#### EXERCISE DETAILS
An exact copy of every record below is what's needed here.

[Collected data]
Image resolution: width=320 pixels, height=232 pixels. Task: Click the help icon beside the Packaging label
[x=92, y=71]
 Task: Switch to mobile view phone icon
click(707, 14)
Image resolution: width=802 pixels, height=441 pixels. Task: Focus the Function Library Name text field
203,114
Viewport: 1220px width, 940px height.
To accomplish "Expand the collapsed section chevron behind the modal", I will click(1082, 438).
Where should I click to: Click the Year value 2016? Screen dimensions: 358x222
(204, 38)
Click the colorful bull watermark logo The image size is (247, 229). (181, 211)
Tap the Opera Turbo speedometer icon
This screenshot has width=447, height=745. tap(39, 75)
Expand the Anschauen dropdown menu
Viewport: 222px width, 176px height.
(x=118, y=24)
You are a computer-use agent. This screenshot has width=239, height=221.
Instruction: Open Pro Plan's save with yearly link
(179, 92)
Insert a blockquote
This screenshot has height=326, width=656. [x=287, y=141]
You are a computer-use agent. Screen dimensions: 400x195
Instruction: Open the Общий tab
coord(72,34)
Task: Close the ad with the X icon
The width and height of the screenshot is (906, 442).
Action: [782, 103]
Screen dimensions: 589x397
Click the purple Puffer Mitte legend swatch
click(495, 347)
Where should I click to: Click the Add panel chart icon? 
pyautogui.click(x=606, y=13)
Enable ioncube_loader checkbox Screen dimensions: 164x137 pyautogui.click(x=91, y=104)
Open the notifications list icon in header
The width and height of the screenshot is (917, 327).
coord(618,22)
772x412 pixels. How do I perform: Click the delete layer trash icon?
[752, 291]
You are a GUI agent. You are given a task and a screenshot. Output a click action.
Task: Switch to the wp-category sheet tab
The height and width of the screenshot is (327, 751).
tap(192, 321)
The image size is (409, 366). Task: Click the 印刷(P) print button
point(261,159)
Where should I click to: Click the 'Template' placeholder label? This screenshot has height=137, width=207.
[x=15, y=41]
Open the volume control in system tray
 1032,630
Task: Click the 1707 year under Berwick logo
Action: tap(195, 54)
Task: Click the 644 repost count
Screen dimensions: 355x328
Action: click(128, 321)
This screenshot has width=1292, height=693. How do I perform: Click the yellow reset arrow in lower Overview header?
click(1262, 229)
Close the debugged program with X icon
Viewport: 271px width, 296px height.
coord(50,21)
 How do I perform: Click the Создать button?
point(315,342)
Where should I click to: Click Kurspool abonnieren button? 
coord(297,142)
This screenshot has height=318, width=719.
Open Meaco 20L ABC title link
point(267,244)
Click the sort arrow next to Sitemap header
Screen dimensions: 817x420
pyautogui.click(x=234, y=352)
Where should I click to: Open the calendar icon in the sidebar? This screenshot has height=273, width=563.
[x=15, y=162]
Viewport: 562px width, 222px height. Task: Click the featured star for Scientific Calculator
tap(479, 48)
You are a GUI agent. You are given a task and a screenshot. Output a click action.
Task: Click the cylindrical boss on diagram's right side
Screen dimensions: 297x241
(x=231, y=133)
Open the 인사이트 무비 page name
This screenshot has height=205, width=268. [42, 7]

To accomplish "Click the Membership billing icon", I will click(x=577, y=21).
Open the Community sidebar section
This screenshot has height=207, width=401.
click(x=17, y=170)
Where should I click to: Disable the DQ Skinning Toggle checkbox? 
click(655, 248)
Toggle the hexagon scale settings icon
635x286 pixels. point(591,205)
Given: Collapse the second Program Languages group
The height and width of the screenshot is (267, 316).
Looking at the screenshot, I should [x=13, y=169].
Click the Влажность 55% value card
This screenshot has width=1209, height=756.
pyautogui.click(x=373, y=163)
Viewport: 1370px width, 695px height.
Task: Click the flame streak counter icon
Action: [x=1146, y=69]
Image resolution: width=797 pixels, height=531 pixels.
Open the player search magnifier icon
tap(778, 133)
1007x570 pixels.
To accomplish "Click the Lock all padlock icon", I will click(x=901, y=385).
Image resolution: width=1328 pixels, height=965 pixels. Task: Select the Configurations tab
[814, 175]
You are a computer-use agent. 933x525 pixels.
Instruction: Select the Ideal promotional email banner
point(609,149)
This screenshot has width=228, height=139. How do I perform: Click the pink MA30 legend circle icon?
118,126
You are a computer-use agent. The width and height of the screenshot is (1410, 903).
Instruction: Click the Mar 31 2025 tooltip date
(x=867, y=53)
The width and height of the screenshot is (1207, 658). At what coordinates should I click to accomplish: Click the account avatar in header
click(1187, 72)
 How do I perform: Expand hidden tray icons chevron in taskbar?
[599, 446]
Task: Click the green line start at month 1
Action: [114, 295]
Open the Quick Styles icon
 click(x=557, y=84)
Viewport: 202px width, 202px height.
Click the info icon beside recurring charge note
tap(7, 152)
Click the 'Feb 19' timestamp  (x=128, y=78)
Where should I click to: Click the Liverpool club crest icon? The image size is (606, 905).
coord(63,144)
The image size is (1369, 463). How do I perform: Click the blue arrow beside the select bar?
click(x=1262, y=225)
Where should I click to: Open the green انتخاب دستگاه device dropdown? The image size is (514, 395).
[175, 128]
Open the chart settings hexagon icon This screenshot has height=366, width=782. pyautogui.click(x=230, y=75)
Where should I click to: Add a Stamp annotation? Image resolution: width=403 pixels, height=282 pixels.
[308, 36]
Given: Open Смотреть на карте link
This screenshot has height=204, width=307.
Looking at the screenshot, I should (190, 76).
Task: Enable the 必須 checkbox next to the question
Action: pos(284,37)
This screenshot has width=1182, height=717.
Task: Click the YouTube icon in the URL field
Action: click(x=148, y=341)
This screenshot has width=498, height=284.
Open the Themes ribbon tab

#### RESULT BELOW
Image resolution: width=320 pixels, height=232 pixels. Task: Click the help icon beside the Packaging label
[x=92, y=71]
 Task: Switch to mobile view phone icon
click(707, 14)
Image resolution: width=802 pixels, height=441 pixels. Task: Focus the Function Library Name text field
203,114
Viewport: 1220px width, 940px height.
To accomplish "Expand the collapsed section chevron behind the modal", I will click(1082, 438).
Where should I click to: Click the Year value 2016? Screen dimensions: 358x222
(204, 38)
Click the colorful bull watermark logo The image size is (247, 229). (181, 211)
Tap the Opera Turbo speedometer icon
This screenshot has width=447, height=745. tap(39, 75)
Expand the Anschauen dropdown menu
Viewport: 222px width, 176px height.
(x=118, y=24)
You are a computer-use agent. This screenshot has width=239, height=221.
Instruction: Open Pro Plan's save with yearly link
(179, 92)
Insert a blockquote
This screenshot has height=326, width=656. [x=287, y=141]
You are a computer-use agent. Screen dimensions: 400x195
Instruction: Open the Общий tab
coord(72,34)
Task: Close the ad with the X icon
The width and height of the screenshot is (906, 442).
Action: [782, 103]
Screen dimensions: 589x397
Click the purple Puffer Mitte legend swatch
click(495, 347)
Where should I click to: Click the Add panel chart icon? 
pyautogui.click(x=606, y=13)
Enable ioncube_loader checkbox Screen dimensions: 164x137 pyautogui.click(x=91, y=104)
Open the notifications list icon in header
The width and height of the screenshot is (917, 327).
coord(618,22)
772x412 pixels. How do I perform: Click the delete layer trash icon?
[752, 291]
You are a GUI agent. You are given a task and a screenshot. Output a click action.
Task: Switch to the wp-category sheet tab
The height and width of the screenshot is (327, 751).
tap(192, 321)
The image size is (409, 366). Task: Click the 印刷(P) print button
point(261,159)
Where should I click to: Click the 'Template' placeholder label? This screenshot has height=137, width=207.
[x=15, y=41]
Open the volume control in system tray
 1032,630
Task: Click the 1707 year under Berwick logo
Action: tap(195, 54)
Task: Click the 644 repost count
Screen dimensions: 355x328
Action: click(128, 321)
This screenshot has width=1292, height=693. How do I perform: Click the yellow reset arrow in lower Overview header?
click(1262, 229)
Close the debugged program with X icon
Viewport: 271px width, 296px height.
coord(50,21)
 How do I perform: Click the Создать button?
point(315,342)
Where should I click to: Click Kurspool abonnieren button? 
coord(297,142)
This screenshot has height=318, width=719.
Open Meaco 20L ABC title link
point(267,244)
Click the sort arrow next to Sitemap header
Screen dimensions: 817x420
pyautogui.click(x=234, y=352)
Where should I click to: Open the calendar icon in the sidebar? This screenshot has height=273, width=563.
[x=15, y=162]
Viewport: 562px width, 222px height. Task: Click the featured star for Scientific Calculator
tap(479, 48)
You are a GUI agent. You are given a task and a screenshot. Output a click action.
Task: Click the cylindrical boss on diagram's right side
Screen dimensions: 297x241
(x=231, y=133)
Open the 인사이트 무비 page name
This screenshot has height=205, width=268. [42, 7]

To accomplish "Click the Membership billing icon", I will click(x=577, y=21).
Open the Community sidebar section
This screenshot has height=207, width=401.
click(x=17, y=170)
Where should I click to: Disable the DQ Skinning Toggle checkbox? 
click(655, 248)
Toggle the hexagon scale settings icon
635x286 pixels. point(591,205)
Given: Collapse the second Program Languages group
The height and width of the screenshot is (267, 316).
Looking at the screenshot, I should [x=13, y=169].
Click the Влажность 55% value card
This screenshot has width=1209, height=756.
pyautogui.click(x=373, y=163)
Viewport: 1370px width, 695px height.
Task: Click the flame streak counter icon
Action: [x=1146, y=69]
Image resolution: width=797 pixels, height=531 pixels.
Open the player search magnifier icon
tap(778, 133)
1007x570 pixels.
To accomplish "Click the Lock all padlock icon", I will click(x=901, y=385).
Image resolution: width=1328 pixels, height=965 pixels. Task: Select the Configurations tab
[814, 175]
You are a computer-use agent. 933x525 pixels.
Instruction: Select the Ideal promotional email banner
point(609,149)
This screenshot has width=228, height=139. How do I perform: Click the pink MA30 legend circle icon?
118,126
You are a computer-use agent. The width and height of the screenshot is (1410, 903).
Instruction: Click the Mar 31 2025 tooltip date
(x=867, y=53)
The width and height of the screenshot is (1207, 658). At what coordinates should I click to accomplish: Click the account avatar in header
click(1187, 72)
 How do I perform: Expand hidden tray icons chevron in taskbar?
[599, 446]
Task: Click the green line start at month 1
Action: [114, 295]
Open the Quick Styles icon
 click(x=557, y=84)
Viewport: 202px width, 202px height.
Click the info icon beside recurring charge note
tap(7, 152)
Click the 'Feb 19' timestamp  (x=128, y=78)
Where should I click to: Click the Liverpool club crest icon? The image size is (606, 905).
coord(63,144)
The image size is (1369, 463). How do I perform: Click the blue arrow beside the select bar?
click(x=1262, y=225)
Where should I click to: Open the green انتخاب دستگاه device dropdown? The image size is (514, 395).
[175, 128]
Open the chart settings hexagon icon This screenshot has height=366, width=782. pyautogui.click(x=230, y=75)
Where should I click to: Add a Stamp annotation? Image resolution: width=403 pixels, height=282 pixels.
[308, 36]
Given: Open Смотреть на карте link
This screenshot has height=204, width=307.
Looking at the screenshot, I should (190, 76).
Task: Enable the 必須 checkbox next to the question
Action: pos(284,37)
This screenshot has width=1182, height=717.
Task: Click the YouTube icon in the URL field
Action: click(x=148, y=341)
This screenshot has width=498, height=284.
Open the Themes ribbon tab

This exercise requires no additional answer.